この女は、私たちが町で買い物をしていたことを知っていた。


ということは、その買い物途中でスイの姿を偶然見られてしまったのだろうか。


しかし、町で買い物しているときなんかは特に、スイの姿を見られないように気を使っていた。


食べ物をあげるときだってわざわざ人目に付かない場所に移動していたのだ。


もちろん周囲に人目がないのを確認だってしていた。


誰にも見られていないと言い切れるほど気を使っていたというのに、この女は見ていたかのような口ぶりだった。

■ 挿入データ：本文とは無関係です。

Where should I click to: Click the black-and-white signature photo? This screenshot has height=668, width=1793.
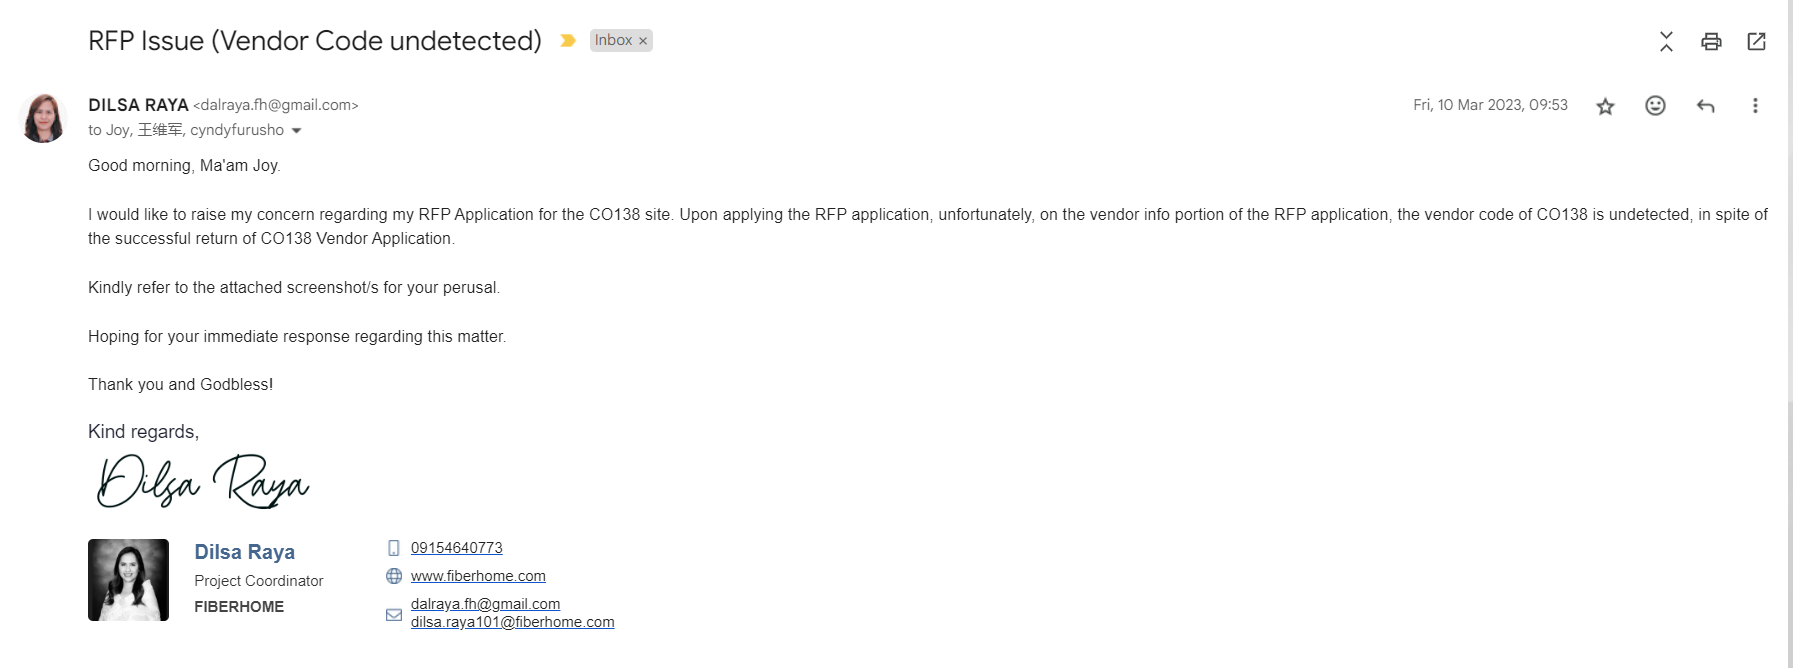tap(128, 580)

それはいったいなぜなのか、考えれば考えるほど深みにはまっていった。




「そんなに難しい顔して考えなくても教えてあげるわよ。といっても簡単なことだけどね・・」




「・・・・・・」




私は何も答えず、ただ女が話すのを待った。


ここで何か話してボロが出ても面白くないと思っていたからだ。




「もう、本当に面白くない子ね・・・まぁいいわ。私たちがその魔物を初めて見たのは、もう一月くらい前かしら・・・この森で他の魔物に襲われている所を偶然見かけたわ。その時はそのまま見失ってしまったんだけど、ずっと私たちはその魔物の行方を追っていたの。そして・・・次に見かけたのはギルドの中だったわ。」




「・・・!!」




「そうよ、私の居た場所だと、あなたの胸元から顔を出すその魔物の姿がはっきりと見えたわ!おかげで森で探す手間が省けてあなたを尾行するだけですんだわ!感謝してるわよ!」




そう言って笑う女は、更に饒舌に語り続けてくる。


◇◇◇◇◇◇◇◇◇◇◇◇◇◇◇◇◇◇◇◇◇◇◇◇

後書き


昨日は少し予定ができてしまいまして、お休みをいただいていました。

また今日から頑張っていきます。